Lessons from 1940: An Election on the Brink of War


As the world became embroiled in the fight against the Nazis, America gathered to decide on the president who would lead them through it. Susan Dunn’s book, 1940: FDR, Wilkie, Lindbergh, Hitler—the Election amid the Storm, documents this incredible moment in history when the US broke with tradition and elected FDR to his third term in office. Through this story, Dunn paints a picture of politicians ultimately rising above partisan differences to make the right decision for the country and for the world.

Presidential campaigns or “that most colorful American art form” as David Shribman describes them in his review of 1940 in the Wall Street Journal, tend to bring out the worst in our politicians, as they pander to interest groups and lash out at their opponents with rancorous words. FDR is cherished in the American imagination, a popular hero who guided the United States through the Depression and defeated Hitler, but even this beloved public figure, had to lie to the American people to win the election.

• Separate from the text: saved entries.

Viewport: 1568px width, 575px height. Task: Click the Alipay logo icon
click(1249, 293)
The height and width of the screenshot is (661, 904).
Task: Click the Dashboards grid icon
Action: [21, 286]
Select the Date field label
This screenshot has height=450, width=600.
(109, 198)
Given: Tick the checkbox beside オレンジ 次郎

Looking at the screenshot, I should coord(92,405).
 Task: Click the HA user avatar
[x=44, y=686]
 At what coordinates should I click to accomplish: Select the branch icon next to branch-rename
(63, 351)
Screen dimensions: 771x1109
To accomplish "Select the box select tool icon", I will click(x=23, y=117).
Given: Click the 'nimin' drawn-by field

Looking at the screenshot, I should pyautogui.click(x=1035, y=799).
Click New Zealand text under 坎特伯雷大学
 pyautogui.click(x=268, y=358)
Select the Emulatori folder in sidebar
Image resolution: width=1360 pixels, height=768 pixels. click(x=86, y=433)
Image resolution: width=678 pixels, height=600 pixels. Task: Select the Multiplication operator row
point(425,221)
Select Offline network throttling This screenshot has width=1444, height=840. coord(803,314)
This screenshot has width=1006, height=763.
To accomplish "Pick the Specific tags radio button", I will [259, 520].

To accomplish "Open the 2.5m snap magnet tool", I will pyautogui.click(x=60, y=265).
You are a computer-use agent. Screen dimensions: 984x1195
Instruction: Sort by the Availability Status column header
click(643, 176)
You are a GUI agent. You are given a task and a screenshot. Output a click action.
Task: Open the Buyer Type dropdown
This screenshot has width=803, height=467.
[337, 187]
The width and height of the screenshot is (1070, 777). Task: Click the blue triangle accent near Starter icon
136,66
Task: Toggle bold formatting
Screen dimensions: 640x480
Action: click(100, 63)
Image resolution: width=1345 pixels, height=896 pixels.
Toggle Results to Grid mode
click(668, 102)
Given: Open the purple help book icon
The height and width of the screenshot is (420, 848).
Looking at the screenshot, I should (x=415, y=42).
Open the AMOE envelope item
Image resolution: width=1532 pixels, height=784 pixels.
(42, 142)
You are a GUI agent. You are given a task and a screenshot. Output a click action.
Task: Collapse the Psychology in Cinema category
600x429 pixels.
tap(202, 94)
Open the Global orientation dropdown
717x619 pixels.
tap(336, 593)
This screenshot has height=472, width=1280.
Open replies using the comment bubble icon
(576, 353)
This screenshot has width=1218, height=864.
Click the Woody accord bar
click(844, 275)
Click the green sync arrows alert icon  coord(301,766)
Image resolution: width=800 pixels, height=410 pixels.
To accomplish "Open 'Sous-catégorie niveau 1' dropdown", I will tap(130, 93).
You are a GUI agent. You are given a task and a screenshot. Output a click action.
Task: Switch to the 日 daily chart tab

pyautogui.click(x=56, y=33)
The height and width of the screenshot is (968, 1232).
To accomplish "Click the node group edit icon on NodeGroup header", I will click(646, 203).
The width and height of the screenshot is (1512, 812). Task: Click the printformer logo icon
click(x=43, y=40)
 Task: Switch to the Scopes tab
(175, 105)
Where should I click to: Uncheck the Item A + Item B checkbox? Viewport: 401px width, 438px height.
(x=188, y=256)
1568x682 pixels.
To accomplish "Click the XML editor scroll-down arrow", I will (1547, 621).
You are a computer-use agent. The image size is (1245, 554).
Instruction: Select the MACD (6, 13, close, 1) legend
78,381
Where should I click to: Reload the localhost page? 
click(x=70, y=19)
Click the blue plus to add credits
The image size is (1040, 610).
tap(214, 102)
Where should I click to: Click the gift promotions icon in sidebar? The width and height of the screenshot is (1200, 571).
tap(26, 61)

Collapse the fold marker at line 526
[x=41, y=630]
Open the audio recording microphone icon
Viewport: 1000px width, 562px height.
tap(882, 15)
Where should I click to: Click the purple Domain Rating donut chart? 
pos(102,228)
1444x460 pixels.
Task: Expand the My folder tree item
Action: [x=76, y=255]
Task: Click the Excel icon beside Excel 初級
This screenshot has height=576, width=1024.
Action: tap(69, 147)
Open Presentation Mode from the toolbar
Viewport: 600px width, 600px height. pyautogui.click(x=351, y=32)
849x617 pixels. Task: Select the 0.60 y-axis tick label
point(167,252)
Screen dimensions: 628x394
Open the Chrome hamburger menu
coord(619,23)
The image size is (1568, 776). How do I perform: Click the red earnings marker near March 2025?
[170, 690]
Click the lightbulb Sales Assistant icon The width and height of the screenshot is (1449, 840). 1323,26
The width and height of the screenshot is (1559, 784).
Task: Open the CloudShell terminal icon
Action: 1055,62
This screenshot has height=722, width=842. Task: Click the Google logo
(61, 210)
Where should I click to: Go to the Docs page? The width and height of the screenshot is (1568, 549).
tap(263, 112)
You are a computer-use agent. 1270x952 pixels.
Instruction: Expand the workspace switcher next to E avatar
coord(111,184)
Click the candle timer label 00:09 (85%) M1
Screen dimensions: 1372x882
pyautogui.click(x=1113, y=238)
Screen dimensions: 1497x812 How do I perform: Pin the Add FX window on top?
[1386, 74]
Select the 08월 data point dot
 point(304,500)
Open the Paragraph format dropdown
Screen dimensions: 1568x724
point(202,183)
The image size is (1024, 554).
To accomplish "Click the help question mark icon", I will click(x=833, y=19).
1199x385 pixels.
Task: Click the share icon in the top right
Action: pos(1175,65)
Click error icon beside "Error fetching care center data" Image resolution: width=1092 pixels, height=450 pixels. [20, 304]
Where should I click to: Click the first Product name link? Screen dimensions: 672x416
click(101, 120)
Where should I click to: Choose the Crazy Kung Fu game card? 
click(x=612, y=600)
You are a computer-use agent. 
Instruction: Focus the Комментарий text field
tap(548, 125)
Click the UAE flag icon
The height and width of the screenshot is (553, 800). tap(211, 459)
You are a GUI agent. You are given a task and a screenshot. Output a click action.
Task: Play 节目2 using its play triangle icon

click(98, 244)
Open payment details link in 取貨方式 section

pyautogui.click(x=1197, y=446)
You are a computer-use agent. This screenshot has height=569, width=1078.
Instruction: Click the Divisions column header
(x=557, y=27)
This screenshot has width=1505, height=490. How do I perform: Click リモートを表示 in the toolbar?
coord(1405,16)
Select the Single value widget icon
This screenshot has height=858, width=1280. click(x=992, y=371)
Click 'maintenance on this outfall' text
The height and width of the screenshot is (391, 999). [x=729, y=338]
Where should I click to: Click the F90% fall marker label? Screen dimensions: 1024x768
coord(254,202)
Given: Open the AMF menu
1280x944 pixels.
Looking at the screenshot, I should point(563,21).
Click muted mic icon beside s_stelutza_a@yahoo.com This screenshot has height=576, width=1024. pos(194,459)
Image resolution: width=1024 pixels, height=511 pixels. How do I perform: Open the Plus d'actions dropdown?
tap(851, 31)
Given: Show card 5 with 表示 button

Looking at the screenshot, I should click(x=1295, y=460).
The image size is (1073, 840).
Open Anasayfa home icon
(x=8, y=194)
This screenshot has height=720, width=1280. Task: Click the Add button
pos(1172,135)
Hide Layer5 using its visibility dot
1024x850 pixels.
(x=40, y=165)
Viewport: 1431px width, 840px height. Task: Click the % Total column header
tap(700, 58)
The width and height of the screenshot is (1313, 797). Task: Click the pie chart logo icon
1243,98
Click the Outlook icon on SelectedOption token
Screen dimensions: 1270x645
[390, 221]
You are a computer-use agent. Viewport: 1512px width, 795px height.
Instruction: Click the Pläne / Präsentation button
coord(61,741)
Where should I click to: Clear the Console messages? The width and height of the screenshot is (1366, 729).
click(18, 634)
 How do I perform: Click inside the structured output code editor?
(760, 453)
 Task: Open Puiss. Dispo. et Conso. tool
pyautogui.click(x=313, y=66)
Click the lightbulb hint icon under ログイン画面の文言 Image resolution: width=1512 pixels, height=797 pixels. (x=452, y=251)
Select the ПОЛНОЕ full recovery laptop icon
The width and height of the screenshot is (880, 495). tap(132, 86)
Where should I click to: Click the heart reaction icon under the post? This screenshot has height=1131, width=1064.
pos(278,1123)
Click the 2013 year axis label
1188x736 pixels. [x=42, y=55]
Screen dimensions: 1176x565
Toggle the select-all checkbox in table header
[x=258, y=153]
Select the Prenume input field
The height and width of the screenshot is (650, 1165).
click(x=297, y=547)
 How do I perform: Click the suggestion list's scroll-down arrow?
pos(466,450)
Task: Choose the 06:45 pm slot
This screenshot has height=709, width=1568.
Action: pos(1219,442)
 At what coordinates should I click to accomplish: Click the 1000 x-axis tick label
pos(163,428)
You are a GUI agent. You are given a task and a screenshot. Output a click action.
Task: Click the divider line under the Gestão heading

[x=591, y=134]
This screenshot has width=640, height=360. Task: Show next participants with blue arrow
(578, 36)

Although FDR opposed American isolationism, he promised the public that he would not let the United States become embroiled in Europe’s war several times approaching the Presidential Election. Marc Wortman explains on The Daily Beast, “FDR had good reason to fear that his inward-looking nation, still deeply traumatized by the Depression, would reject him and his start-and-stop efforts to rebuild the nation’s paltry national defenses.” FDR responded to the Republican campaign attacks on his foreign policy with promises he knew he would not keep, a lie he deemed necessary as the best man for the job of leading a country on the brink of war.

Reviewing 1940 in the The Washington Post, Jonathan Yardley compares the significance of FDR’s third term election to Abraham Lincoln’s election in 1860, declaring them the two most important elections in American history. The country, emotionally divided on the international issues united in selecting FDR to continue to guide the US out of the Depression and through the coming war. “History tells us that they chose well,” Yardley says. In 1940, Dunn highlights perhaps an even more historically successful decision, FDR and Wilkie’s ability to move past the “campaign oratory” with which they had attacked each other on international issues, in order to support the Lend-Lease arrangement, giving military equipment to the British. This bipartisan cooperation on high stakes and emotional issues should be inspirational in America’s current context of divided parties, international strife, and domestic economic challenges.